*** Opening of Data to examine ***
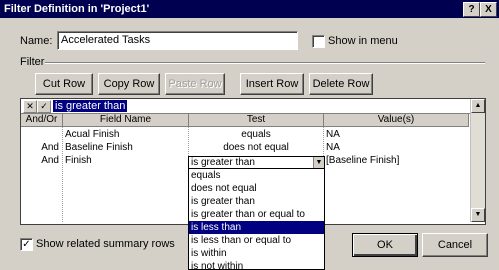 The height and width of the screenshot is (270, 499). What do you see at coordinates (256, 214) in the screenshot?
I see `dropdown-option: is greater than or equal to` at bounding box center [256, 214].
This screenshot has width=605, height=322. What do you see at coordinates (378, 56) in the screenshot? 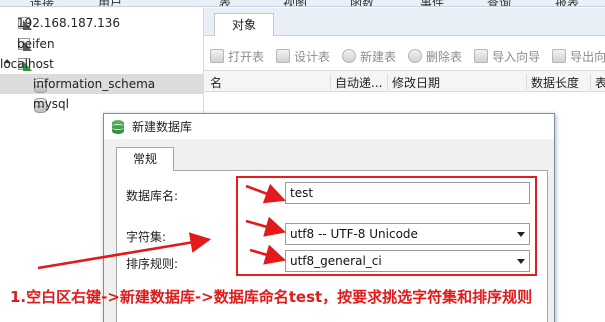
I see `new-table-label: 新建表` at bounding box center [378, 56].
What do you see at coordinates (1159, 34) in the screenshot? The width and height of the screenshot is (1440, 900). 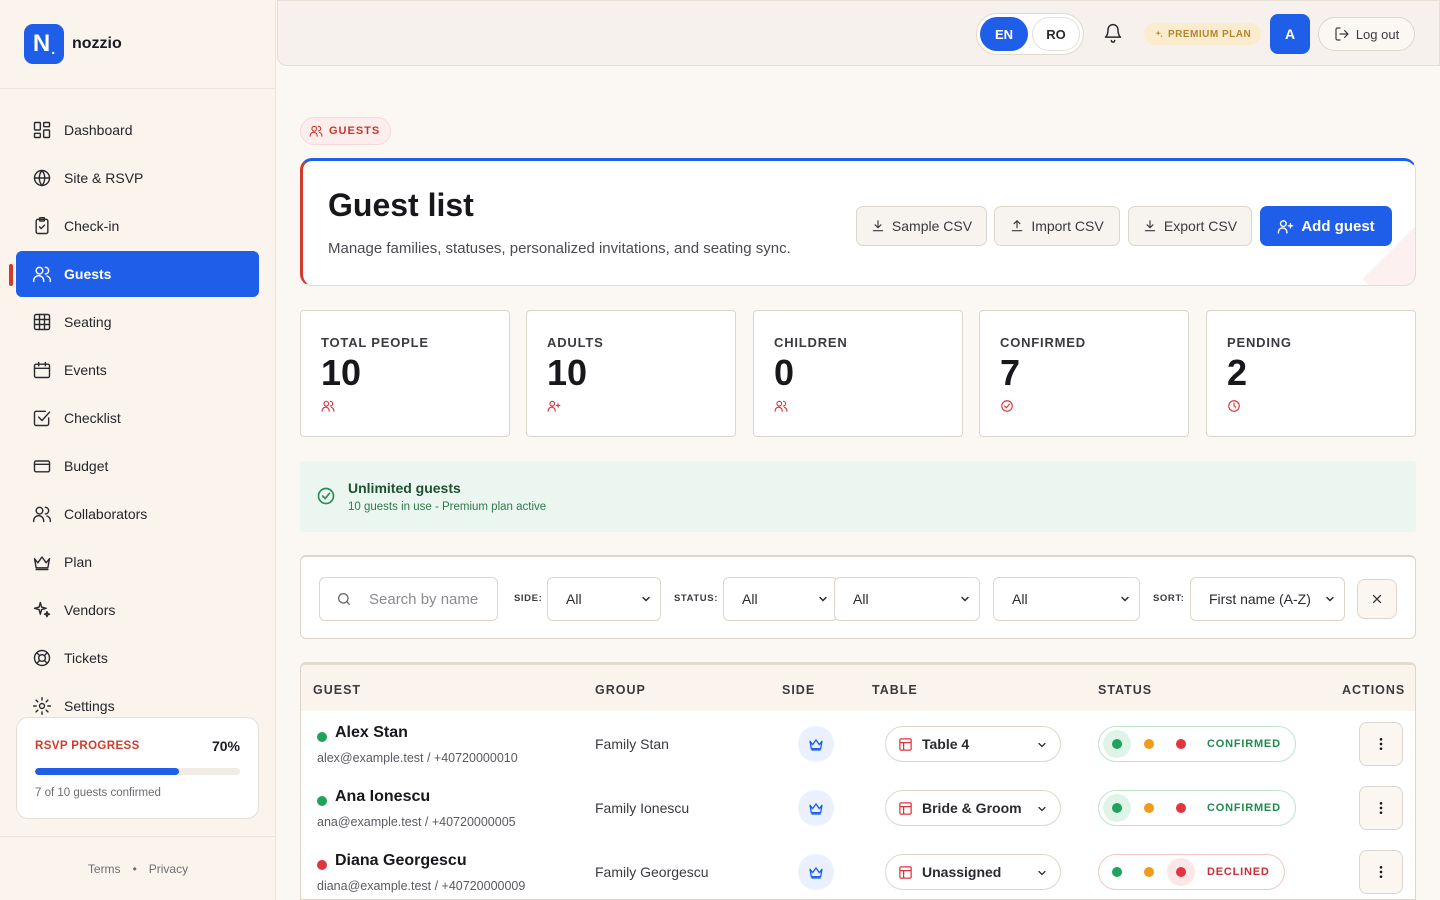 I see `sparkles-icon` at bounding box center [1159, 34].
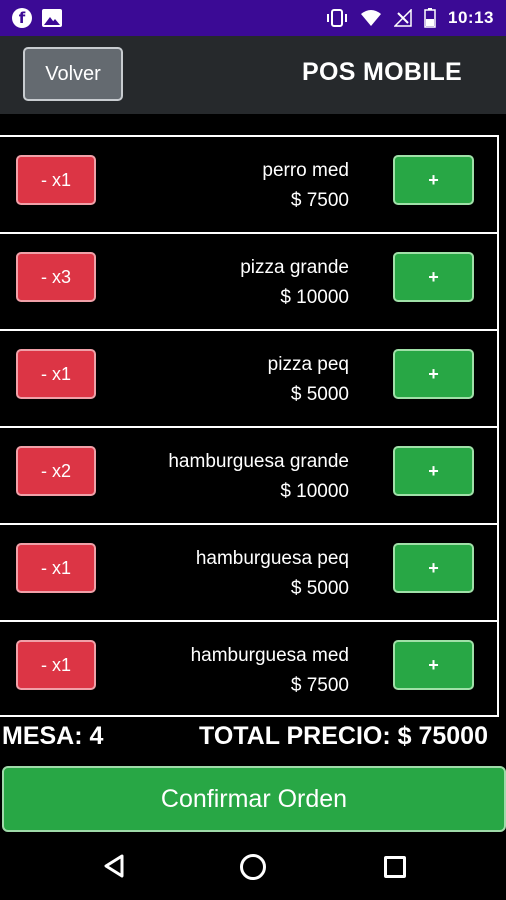 The width and height of the screenshot is (506, 900). What do you see at coordinates (294, 284) in the screenshot?
I see `item-info: pizza grande $ 10000` at bounding box center [294, 284].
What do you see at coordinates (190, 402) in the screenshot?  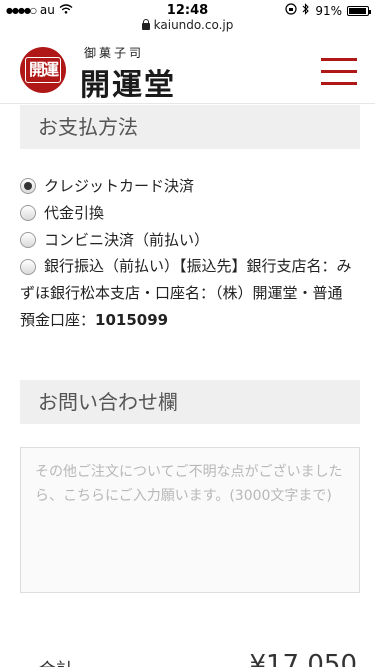 I see `inquiry-heading: お問い合わせ欄` at bounding box center [190, 402].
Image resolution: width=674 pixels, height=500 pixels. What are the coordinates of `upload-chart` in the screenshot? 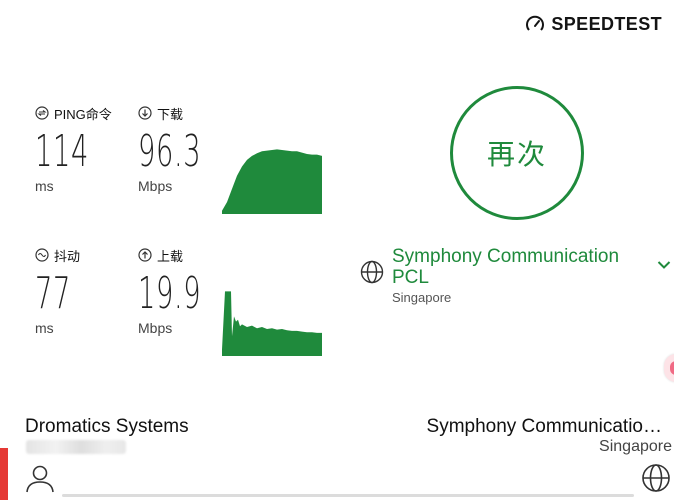 It's located at (272, 323).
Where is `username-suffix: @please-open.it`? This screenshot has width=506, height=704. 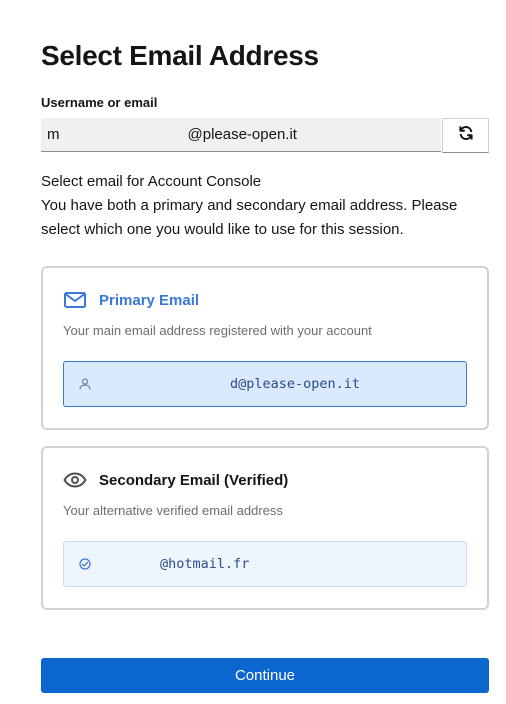
username-suffix: @please-open.it is located at coordinates (242, 134).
*** Close of Data to examine ***
**What is being asked**
Rewrite the material from the line containing "has width=506, height=704." through the end, swapping "screenshot" for "image" and leaving everything else unchanged. Leave the pictures out.

**Your response**
Where is `username-suffix: @please-open.it`? This image has width=506, height=704. 
username-suffix: @please-open.it is located at coordinates (242, 134).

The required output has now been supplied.